Insertion Sort is a simple and intuitive comparison-based sorting algorithm. It builds the sorted array one element at a time by repeatedly taking the next element and inserting it into its correct position within the already sorted part of the array.

Algorithm for Insertion Sort:

1. Start with the second element (index 1) assuming the first element (index 0) is already sorted.
2. Compare the current element with the previous elements, moving larger elements to the right to make space for the current element.
3. Repeat this process for all elements, effectively “inserting” each element into its correct position in the sorted part of the array.
4. Continue until the entire array is sorted.

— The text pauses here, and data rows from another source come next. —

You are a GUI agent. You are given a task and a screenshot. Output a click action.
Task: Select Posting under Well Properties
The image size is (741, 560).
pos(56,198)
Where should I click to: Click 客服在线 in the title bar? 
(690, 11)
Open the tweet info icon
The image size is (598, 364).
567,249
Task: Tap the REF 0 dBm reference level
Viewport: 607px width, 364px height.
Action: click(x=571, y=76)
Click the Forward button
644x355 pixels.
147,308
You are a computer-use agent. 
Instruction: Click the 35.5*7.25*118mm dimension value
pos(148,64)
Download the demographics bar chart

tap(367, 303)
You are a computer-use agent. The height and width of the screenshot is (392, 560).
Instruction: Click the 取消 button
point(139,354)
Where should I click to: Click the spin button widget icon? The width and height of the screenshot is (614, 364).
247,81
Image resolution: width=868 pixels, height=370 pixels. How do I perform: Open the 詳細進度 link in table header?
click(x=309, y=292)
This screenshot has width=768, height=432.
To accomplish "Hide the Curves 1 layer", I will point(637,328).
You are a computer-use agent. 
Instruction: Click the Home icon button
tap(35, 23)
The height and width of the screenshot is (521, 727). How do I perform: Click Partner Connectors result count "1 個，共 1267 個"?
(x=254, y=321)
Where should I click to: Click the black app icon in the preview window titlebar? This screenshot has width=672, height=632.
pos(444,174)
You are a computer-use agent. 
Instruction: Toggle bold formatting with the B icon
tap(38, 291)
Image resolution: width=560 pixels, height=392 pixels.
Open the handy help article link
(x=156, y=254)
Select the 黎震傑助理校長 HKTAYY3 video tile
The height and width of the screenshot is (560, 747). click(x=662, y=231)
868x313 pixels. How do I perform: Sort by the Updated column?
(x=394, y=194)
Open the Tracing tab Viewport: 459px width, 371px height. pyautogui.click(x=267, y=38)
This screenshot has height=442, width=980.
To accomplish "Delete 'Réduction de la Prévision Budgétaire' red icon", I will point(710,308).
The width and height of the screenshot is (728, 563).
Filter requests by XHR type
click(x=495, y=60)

Apply Insertion Sort to sort the given set of numbers: 89, 45, 68, 90, 29, 34, 17.

1. Step-by-step Sorting:

• Start with assuming the first element is already sorted.

   [89, | 45, 68, 90, 29, 34, 17]

• Insert the next element (45) in its correct position in the sorted part.

   [45, 89, | 68, 90, 29, 34, 17]

• Insert the next element (68) in its correct position in the sorted part.

   [45, 68, 89, | 90, 29, 34, 17]

• Continue this process for the remaining elements.

1. Final Sorted Array:

   [17, 29, 34, 45, 68, 89, 90]

Time Efficiency Analysis:

• Best Case Time Complexity: O(n)
• Average Case Time Complexity: O(n^2)
• Worst Case Time Complexity: O(n^2)

In the best case, when the array is already sorted, each element is compared only with the previous elements until it finds its correct position, resulting in a linear time complexity.

In the average and worst cases, Insertion Sort performs nested loops to compare and move elements, leading to a quadratic time complexity, making it inefficient for large datasets compared to more efficient sorting algorithms like Merge Sort or Quick Sort.

For the given input [89, 45, 68, 90, 29, 34, 17], Insertion Sort takes the following number of comparisons and swaps in the worst case:

• Comparisons: O(n^2)
• Swaps: O(n^2)

However, in the best-case scenario (already sorted input), Insertion Sort only requires O(n) comparisons and swaps.